Dans la nuit du 28 juillet, les Britanniques envoyèrent huit navires transformés en brûlots au milieu de la flotte espagnole au mouillage. Les navires espagnols rompirent leurs amarres pour éviter, avec succès, d'être incendiés, mais se retrouvèrent complètement désorganisés, pris dans un puissant vent de sud-ouest. Le Duc de Medina Sidonia décida alors de tenter de se réorganiser devant Gravelines, alors sous contrôle des Pays-Bas espagnols.

S'ensuivit une journée de bataille entre la flotte britannique et la flotte espagnole, coincée à l'est par les hauts-fonds des Flandres, dont les Néerlandais du Nord avaient enlevé le balisage. Grâce à leur manœuvrabilité supérieure, les Britanniques restèrent quasiment en permanence hors de portée de la puissance espagnole, tout en provoquant des dommages superficiels aux navires adverses.

À court de munitions, les Anglais se retirèrent en ayant seulement coulé ou capturé cinq galions espagnols. Ils auront surtout empêché l'exécution du plan d'invasion espagnol. Mais l'histoire ne s'arrête pas là.
À ce moment-là, l'action conjuguée des courants de la Manche et de vent de sud, et la menace de la présence de la flotte anglaise, contraignent le Duc de Médina Sidonia à ajourner le plan d'invasion et à tenter un retour hasardeux vers l'Espagne par la seule route possible : contourner l'Écosse et l'Irlande.

Trajet de l'Armada

Ne disposant pas de carte précise de la côte britannique, les navires restaient à distance importante des côtes dans la relative sécurité de la haute mer. Comme il n'existait à ce moment pas de moyen de mesurer la longitude, il ne se rendirent pas compte que le Gulf Stream les freinait dans leur contournement par l'ouest de l'Irlande.
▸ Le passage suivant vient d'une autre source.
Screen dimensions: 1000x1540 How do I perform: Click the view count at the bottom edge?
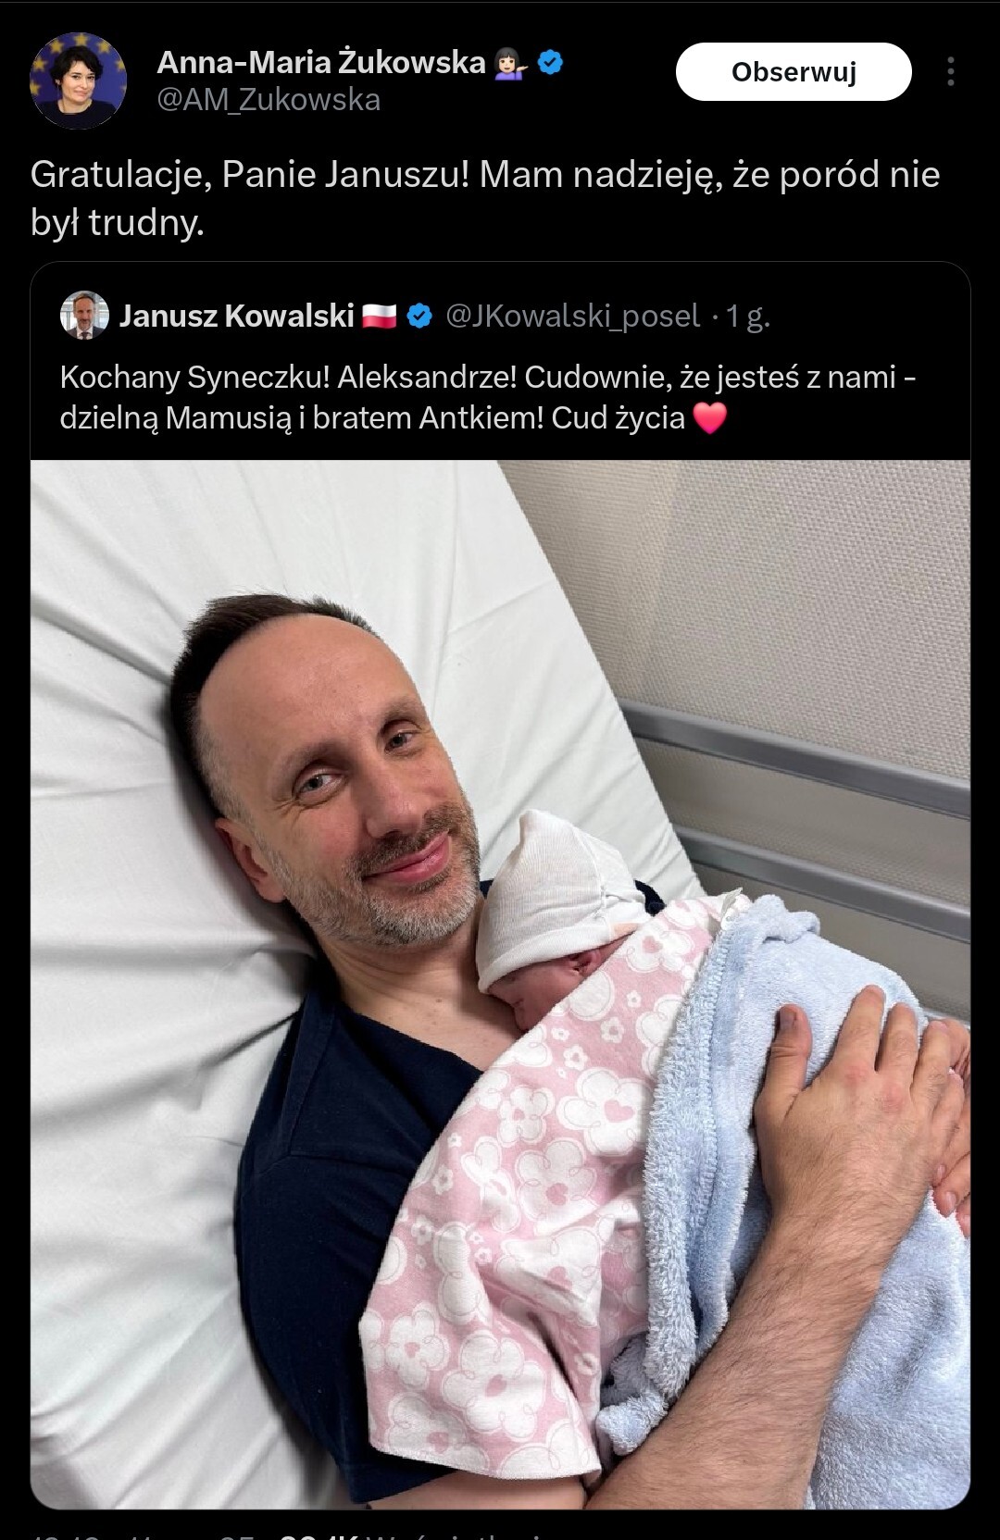click(x=319, y=1534)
En septembre 1588, lorsqu'ils virèrent au sud, les navires espagnols usés, les marins fatigués, furent pris dans une série de tempêtes à proximité des côtes irlandaises.

Destruction de La Girona

On sait qu'une vingtaine de navire s'écrasèrent sur les rochers, et on estime qu'au cours de ce désastreux retour, les Espagnols perdirent une trentaine d'autres navires à cause de pirates, ou d'erreurs de navigation. Plus de cinq milles marins périrent sur ces côtes rocheuses ou achevés par les Irlandais en atteignant la plage.
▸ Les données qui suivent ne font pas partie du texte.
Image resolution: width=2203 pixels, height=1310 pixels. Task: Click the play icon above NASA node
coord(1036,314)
Cette destruction de la moitié de l'Invincible Armada due autant à la malchance qu'à l'inexpérience du Duc de Medina Sidonia marque le commencement d'un changement de rapport de force en Europe : les Espagnols perdirent dans les trente années qui suivirent la domination des mers au profit de la Royal Navy.


  1. (1) Aussi appelée « Pays-Bas du Nord », même si dans les faits elle correspond géographiquement plutôt bien aux Pays-Bas actuels.
  2. (2) Les toutes récentes couleuvrines.